** START OF READING TEXT **
Proving the log-normal distribution of the amplification function is important because then peculiar statistical properties apply. For example, if a variable $x$ is normally distributed then the distribution of sample means ( $\bar{x_{n}}$ ) computed from subsets of $n$ samples also are normally distributed. One major output of that is the confidence interval ( $I c$ ). Given that a sample mean ( $\bar{x_{n}}$ ) and unbiased standard deviation ( $s_{n}$ ) have been estimated from a finite number of samples ( $n$ ), the confidence interval is the interval inside which the population mean ( $μ$ ) for an infinite number of samples has a certain confidence level to be included in. It is defined as follows:

I c_{1 - α %} = [\bar{x_{n}} - Z_{α / 2} \frac{s_{n}}{\sqrt{n}}; \bar{x_{n}} + Z_{α / 2} \frac{s_{n}}{\sqrt{n}}], (2)

where $Z_{α / 2}$ is the critical value that defines the confidence level ( $1 - α$ ). For a normal distribution and a confidence level of 95%, $Z_{0.025}$ is equal to 1.96. However, because the number of samples can be sometimes very limited (i.e., only a few earthquakes have been recorded), it is preferable to use the Student distribution, also called t-distribution. This distribution correctly accounts for a small number of samples and tends to be a normal distribution as the number of samples increases. For a Student distribution, the formulation of $I c_{1 - α %}$ is the same (Eq. 2), but the estimation of $Z_{α / 2}$ is different, as it now also depends on $n$ . The evolution of $Z_{α / 2, n}$ as a function of $n$ and for the confidence levels 68, 95, 99, and 99.9% is given in Figure 6, left panel. In the following, we will keep using the notation $\bar{x_{n}}$ and $s_{n}$ for the measured sample geometric mean and standard deviation, whereas $μ$ and $σ$ represent the population geometric mean and standard deviation of the distribution. For an infinite number of samples, the two notations become equivalent: $\bar{x_{\infty}} = μ$ and $s_{\infty} = σ$ . Moreover, we will only focus on the confidence level of 95%, because the 95% confidence interval corresponds approximately to the interval comprised between $[- 1.96 σ 1.96 σ]$ , which in turn corresponds to the portion where the Q–Q plot best fit the 1/1 line (Figure 5). As the distribution is not normal but log-normal, we accordingly modified the confidence interval formulation. The 95% confidence interval for a log-Student distribution is finally:

I c_{95 %} = [\bar{x_{n}} * \frac{1}{\exp (Z_{0.025, n} \frac{l n (s_{n})}{\sqrt{n}})}; \bar{x_{n}} * \exp (Z_{0.025, n} \frac{l n (s_{n})}{\sqrt{n}})], (3)
** END OF READING TEXT **
> **REQUIRED ACTIONS**:
A. Rewrite the paragraph of the passage on confidence intervals that begins "Proving the log-normal distribution" in fewer words, keeping its main facts.
B. Based on the passage on confidence intervals, decide whether each statement agrees with it. Answer yes or no, and quote the words that decide it.
(i) The Student distribution is preferable when the number of samples is small.
(ii) As the number of samples grows, the Student distribution moves further away from a normal distribution.
(iii) The analysis that follows gives equal attention to several confidence levels.
** START OF ENTRIES SUPPLIED **
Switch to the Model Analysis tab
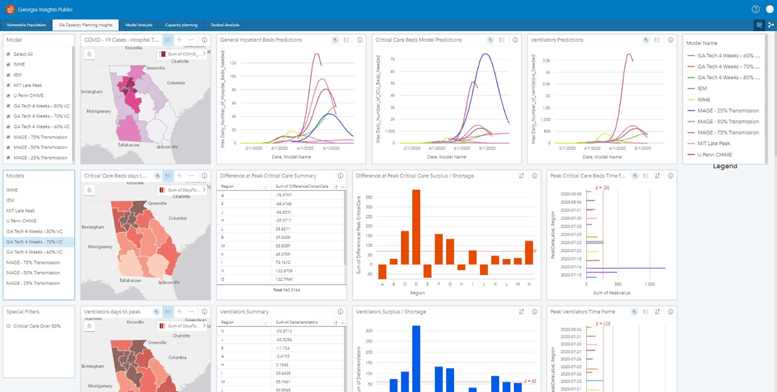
** END OF ENTRIES SUPPLIED **
** START OF ENTRIES SUPPLIED **
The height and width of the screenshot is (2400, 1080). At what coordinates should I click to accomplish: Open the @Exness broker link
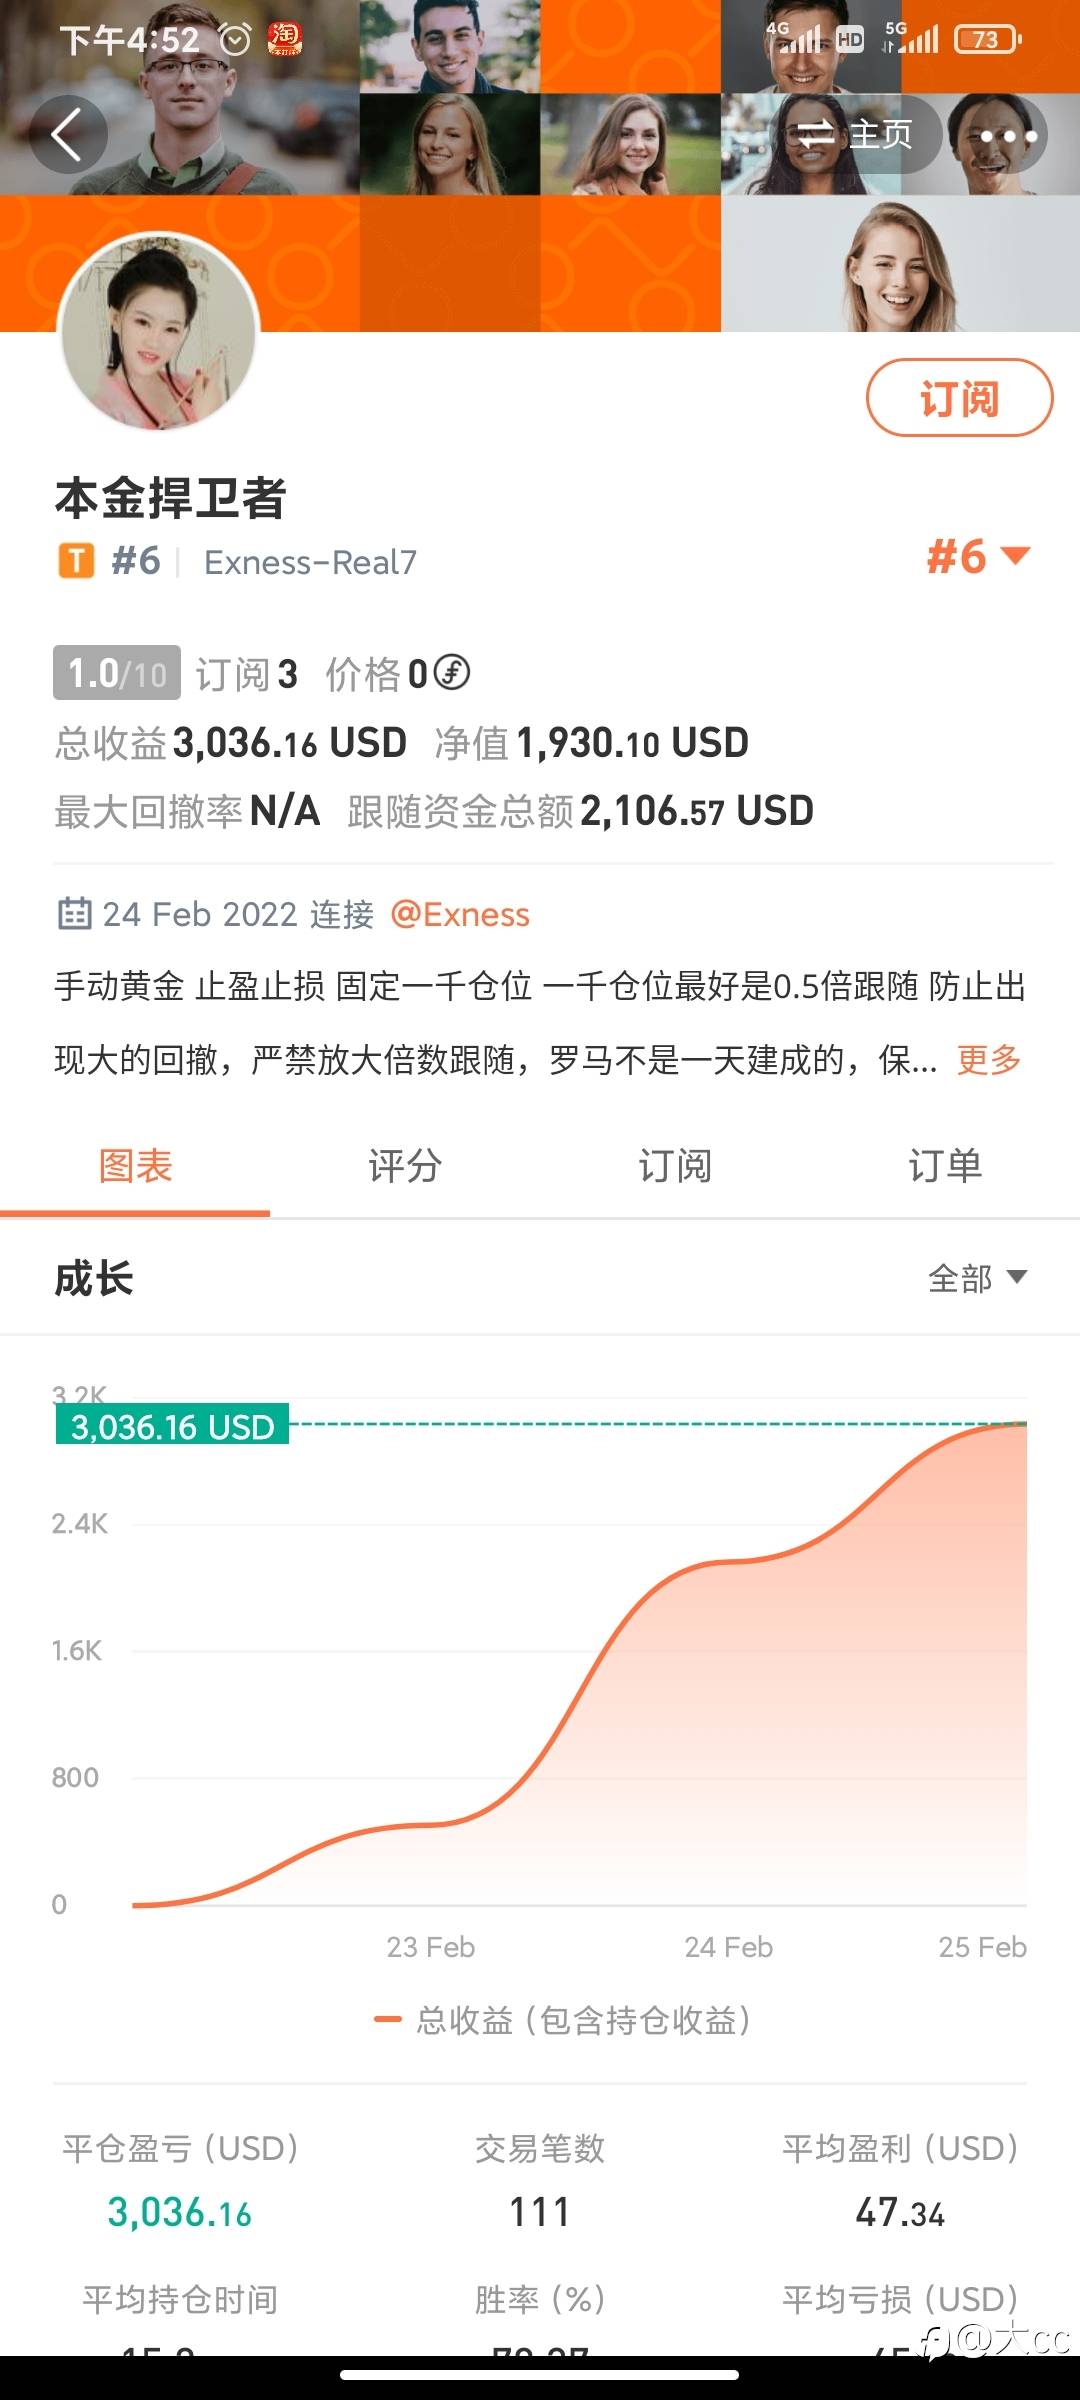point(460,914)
** END OF ENTRIES SUPPLIED **
> **TASK SOLUTIONS**:
A. Showing that the amplification function is log-normally distributed matters because special statistical properties then apply. For example, if a variable is normally distributed, the means of subsets of n samples are also normally distributed. A key result of this is the confidence interval. From a sample mean and unbiased standard deviation estimated on a finite number of samples, it is the interval that contains the population mean for an infinite number of samples at a certain confidence level.

B.
(i) Yes: "because the number of samples can be sometimes very limited (i.e., only a few earthquakes have been recorded), it is preferable to use the Student distribution, also called t-distribution."
(ii) No: "tends to be a normal distribution as the number of samples increases."
(iii) No: "we will only focus on the confidence level of 95%"